What the exercise asks:
Can you write out the whole personal account below, about living with seizures and finding faith, word for word?

I can vividly remember not knowing if I would wake up the next day. My dad would ask me what I needed during a seizure and I would just ask him to pray. I kept having an overwhelming feeling of God’s presence – even in the hospital, on an almost unconscious level, I could feel God creeping in.
Since I was a baby I’ve had liver problems, which has led to many health needs throughout my life, and over the past year I’ve dealt with very serious seizures. My body was going through incredible pain, but the pain medication wasn’t working and the doctors couldn’t figure out the answer.
After a long year and countless appointments, I now know that the prognosis is likely due to a genetic blood disorder and several abdominal surgeries. The combination of these conditions was a perfect storm, creating neurological repercussions that threw my whole body out of whack and caused my seizures. Now, everyday is touch and go. I’m still not sure what might spark another seizure, but I’m figuring out the triggers. All my life I’ve been very independent, so not having it all together physically has been incredibly frustrating.
I learned that in this lack of control over my health, I could build an unshakeable foundation, grounded in something bigger than me. Knowing that God is in control is something that really got me through all of this. It has changed my world.

Dataset excerpt:
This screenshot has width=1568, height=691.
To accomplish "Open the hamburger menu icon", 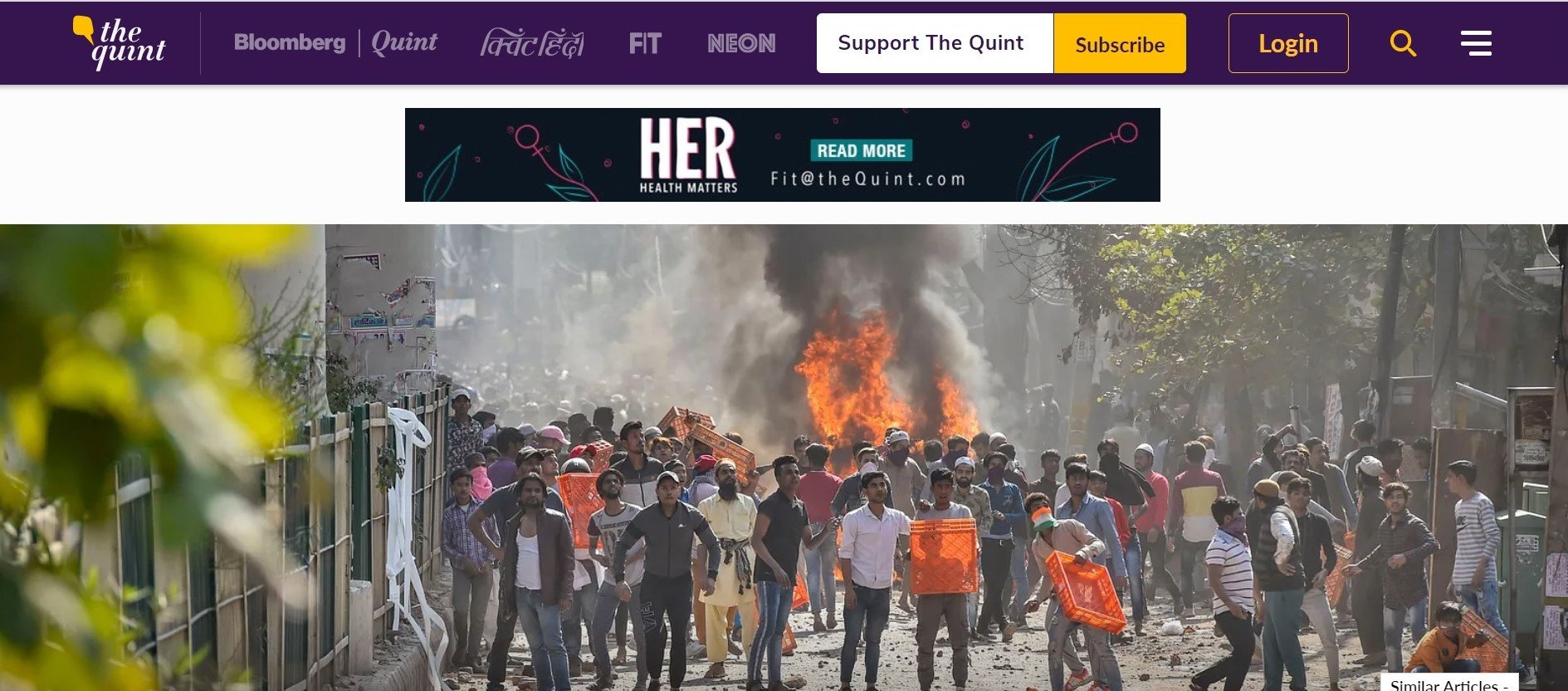I will 1476,43.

Answer:
I can vividly remember not knowing if I would wake up the next day. My dad would ask me what I needed during a seizure and I would just ask him to pray. I kept having an overwhelming feeling of God’s presence – even in the hospital, on an almost unconscious level, I could feel God creeping in.
Since I was a baby I’ve had liver problems, which has led to many health needs throughout my life, and over the past year I’ve dealt with very serious seizures. My body was going through incredible pain, but the pain medication wasn’t working and the doctors couldn’t figure out the answer.
After a long year and countless appointments, I now know that the prognosis is likely due to a genetic blood disorder and several abdominal surgeries. The combination of these conditions was a perfect storm, creating neurological repercussions that threw my whole body out of whack and caused my seizures. Now, everyday is touch and go. I’m still not sure what might spark another seizure, but I’m figuring out the triggers. All my life I’ve been very independent, so not having it all together physically has been incredibly frustrating.
I learned that in this lack of control over my health, I could build an unshakeable foundation, grounded in something bigger than me. Knowing that God is in control is something that really got me through all of this. It has changed my world.